I have a data set looks like this:
[(time1, a, b),
(time2, c, d),
(time3, e, f),
(time4, g, h),
...]
Now I want to calculate some numbers for certain time intervals, i.e. calculate mean/cov of certain variables for a specified time intervals (1 min). So my question is: how to break data into batches/groups by the time difference in between?
For example, if the specified time interval is 30s, then I will check time1, and then all the way to a point where time - time1 >= 30s. All obs between time1 and this point would be in one group for further calculation.
for i, k in len(data):
breaks = []
if data[k] - data[i] <= time_interval:
k += 1
breaks[k] = i
As the pseudo code has shown above, I am stuck to figure out how to point the index in a way I can locate the beginning and ending point of each group. Right now, I can start with identifying the first group, but after that, I don't know how to increment the index to move to the beginning of the next group.

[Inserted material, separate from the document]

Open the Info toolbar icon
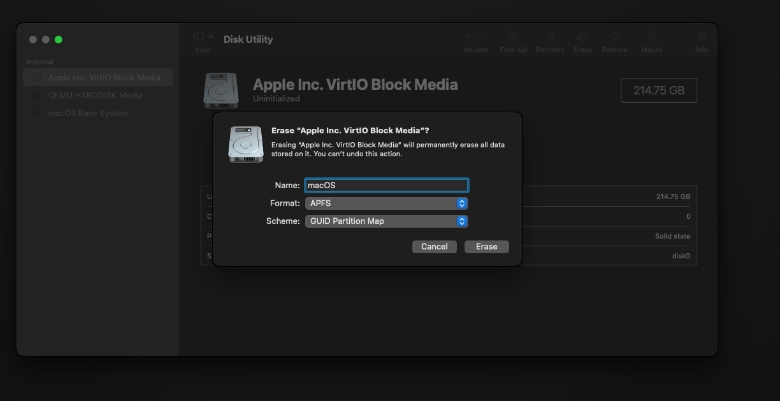The width and height of the screenshot is (780, 401). click(701, 40)
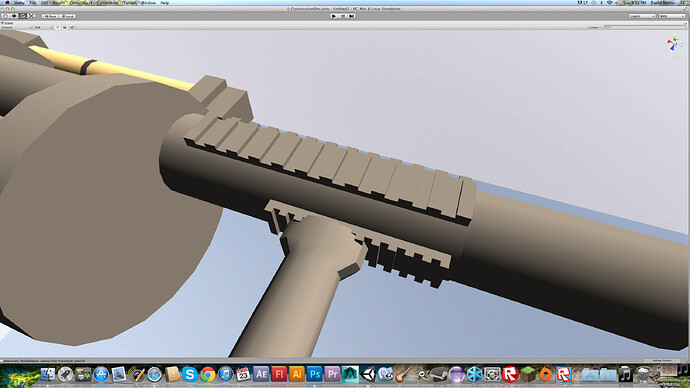Open the Layout dropdown
Screen dimensions: 690x388
coord(672,16)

The output should include the beginning time and ending time of each group, and some other calculation based on the group-level data. Something like below:
[(group1_begin, group1_end, calculations ...),
(group2_begin, group2_end, calculations ...)...]
I thought of adding a new vector of as group number to achieve this, but could not figured out how, and I feel like it is not such a sufficient way in solving this problem. I wonder if this could be achieved by iteration.
Thanks.